BEGIN

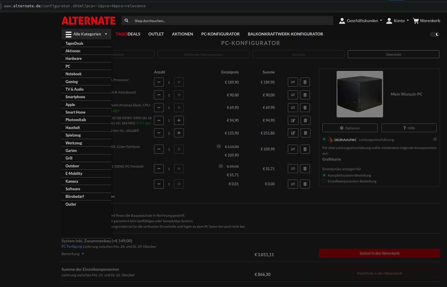Click the Warenkorb shopping cart icon
This screenshot has height=287, width=447.
click(x=416, y=21)
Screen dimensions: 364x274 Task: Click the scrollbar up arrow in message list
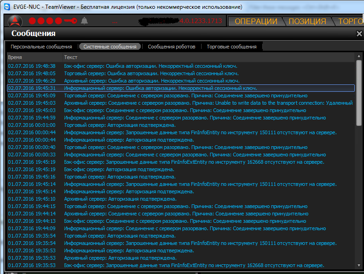pos(359,56)
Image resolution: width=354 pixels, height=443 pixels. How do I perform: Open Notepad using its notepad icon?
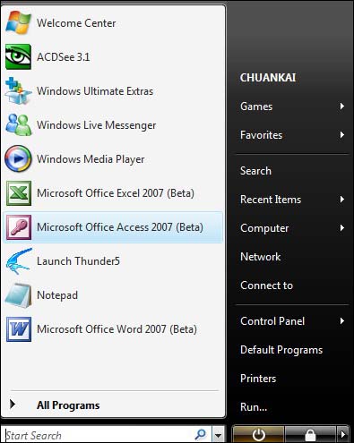click(18, 295)
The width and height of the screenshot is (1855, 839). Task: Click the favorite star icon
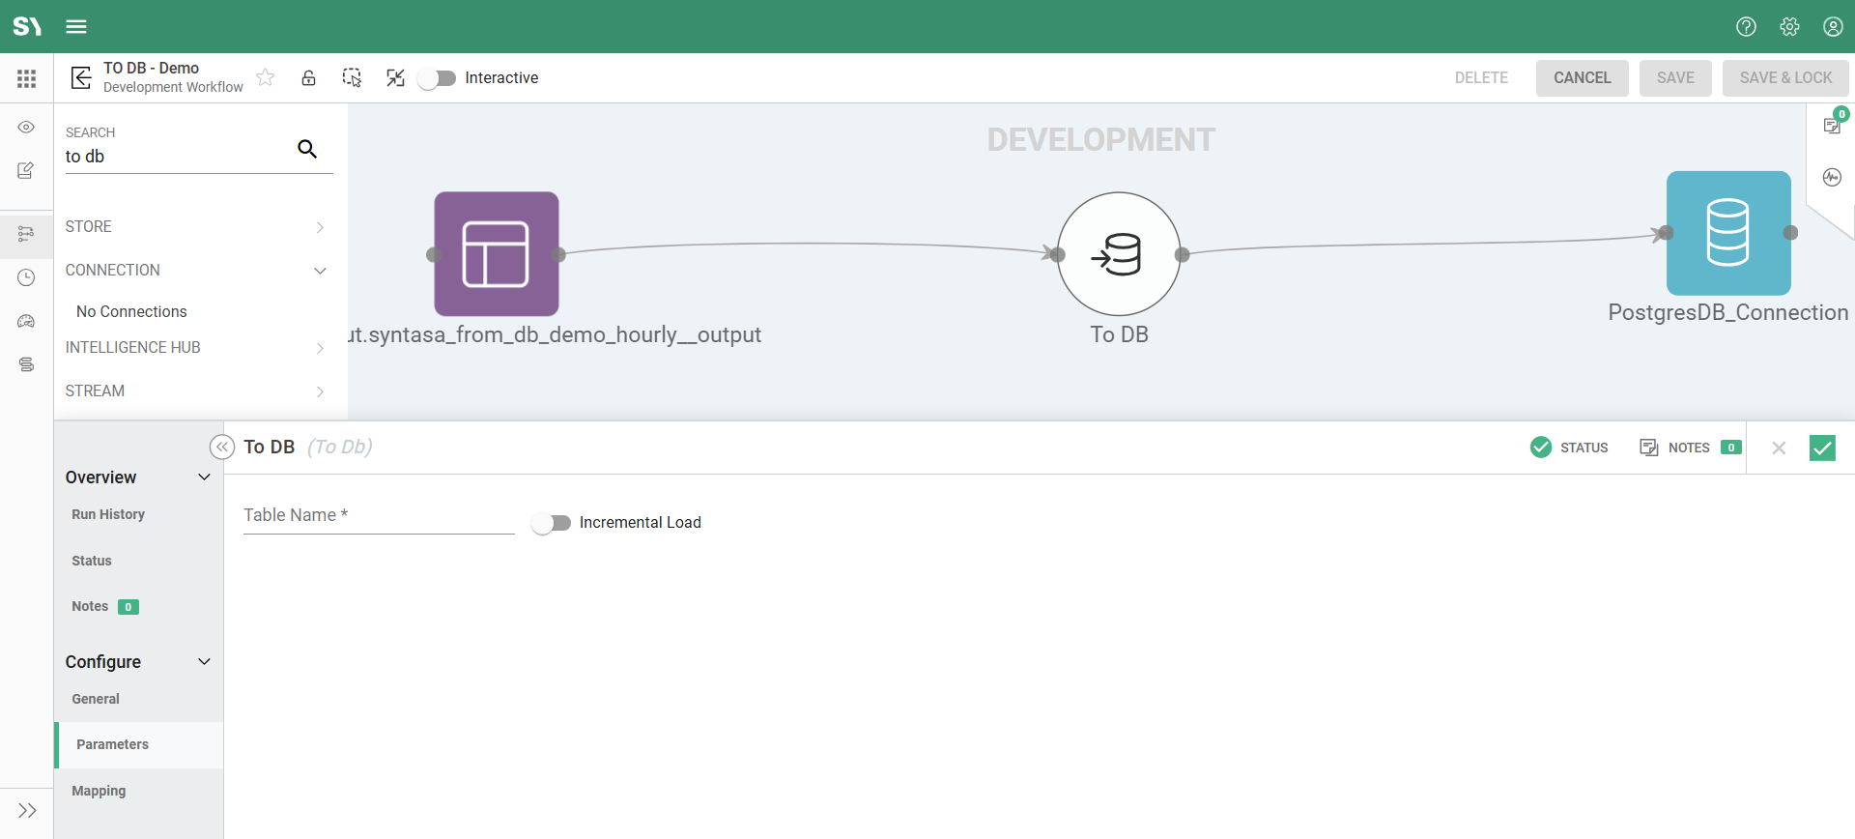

END

Please output every line above word for word, leaving out the pictures.

Click the Warenkorb shopping cart icon
This screenshot has height=287, width=447.
click(x=416, y=21)
Screen dimensions: 364x274 Task: Click the scrollbar up arrow in message list
pos(359,56)
Image resolution: width=354 pixels, height=443 pixels. How do I perform: Open Notepad using its notepad icon?
click(18, 295)
The width and height of the screenshot is (1855, 839). Task: Click the favorite star icon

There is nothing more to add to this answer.